▶ [Dataset entries]:

━━━━━━

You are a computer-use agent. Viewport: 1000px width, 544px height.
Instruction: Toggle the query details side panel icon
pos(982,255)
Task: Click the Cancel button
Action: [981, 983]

━━━━━━

▶ [EXERCISE BRIEF]:
Nothing in the entries may be left out; each line is to be output exactly.

▶ [THE ANSWER]:
You are a computer-use agent. Viewport: 1000px width, 544px height.
Instruction: Toggle the query details side panel icon
pos(982,255)
Task: Click the Cancel button
Action: [981, 983]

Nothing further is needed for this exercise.